Exercise material:
Segment Open
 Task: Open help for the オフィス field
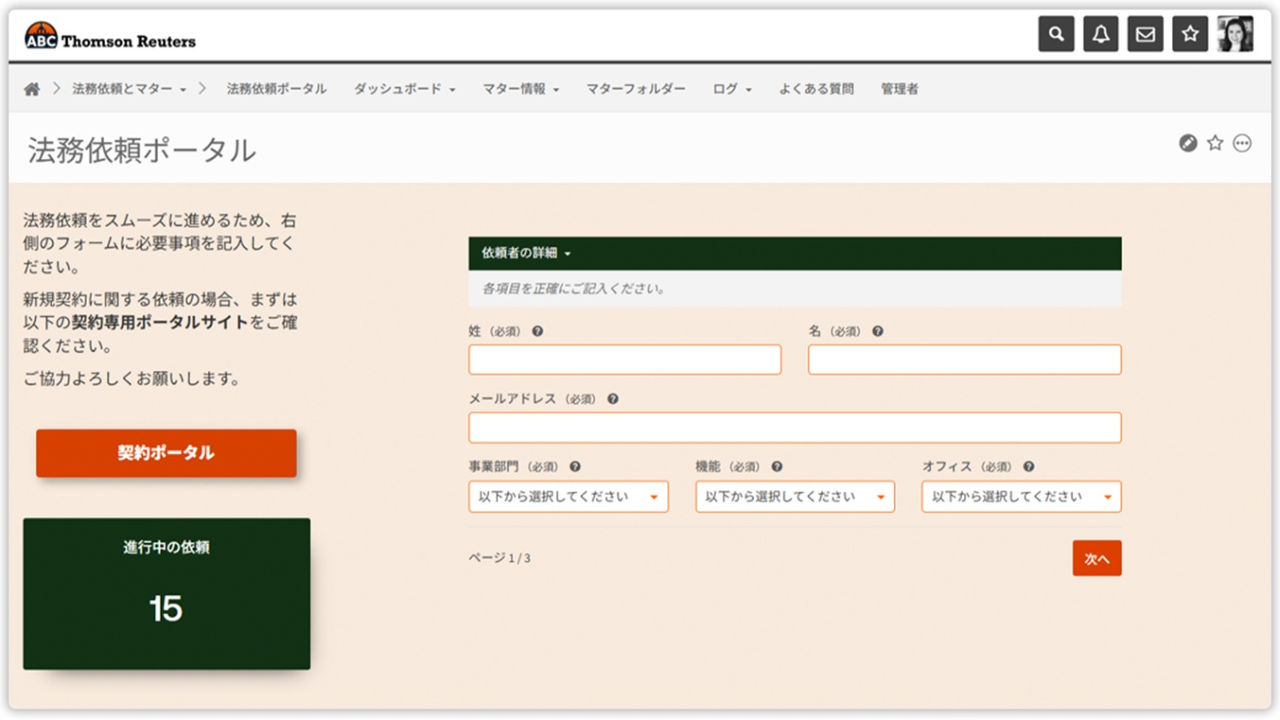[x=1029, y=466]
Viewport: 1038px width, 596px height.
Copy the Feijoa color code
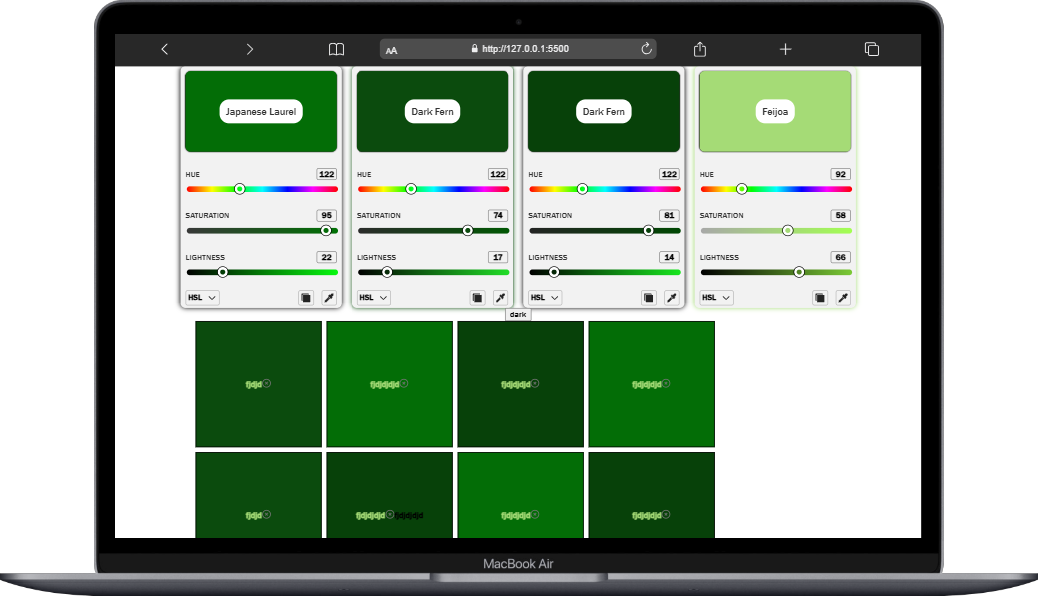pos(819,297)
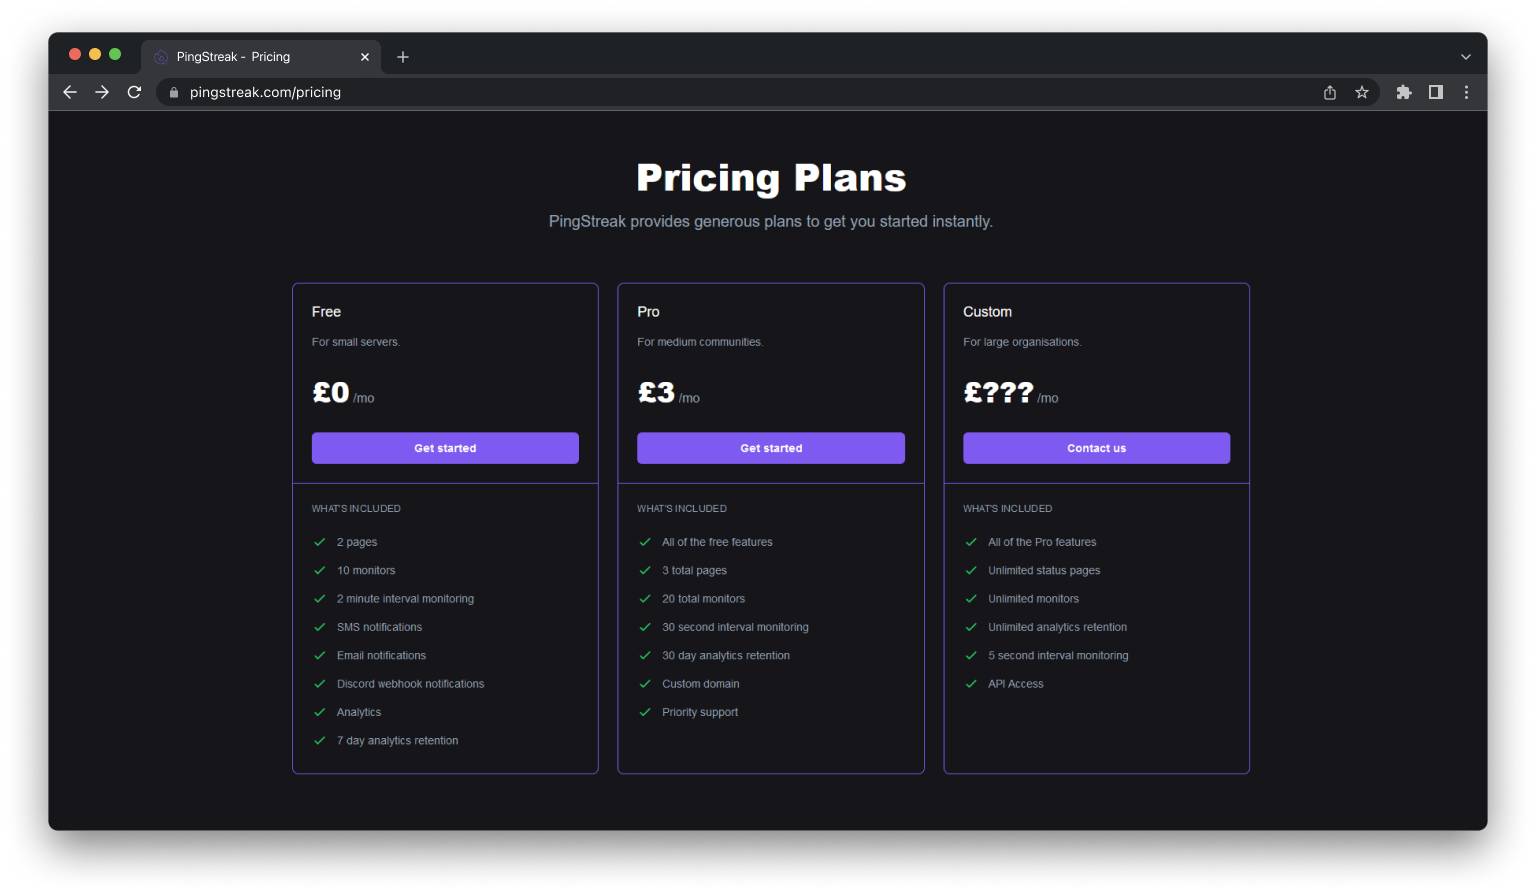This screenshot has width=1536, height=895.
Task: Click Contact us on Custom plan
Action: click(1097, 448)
Segment Closed
Work instructions: If you see a picture in the listing, skip it while copying everything else exactly.

Expected answer:
 Task: Open help for the オフィス field
[x=1029, y=466]
Viewport: 1038px width, 596px height.
Copy the Feijoa color code
pos(819,297)
This screenshot has width=1536, height=895.
Task: Click Contact us on Custom plan
Action: click(1097, 448)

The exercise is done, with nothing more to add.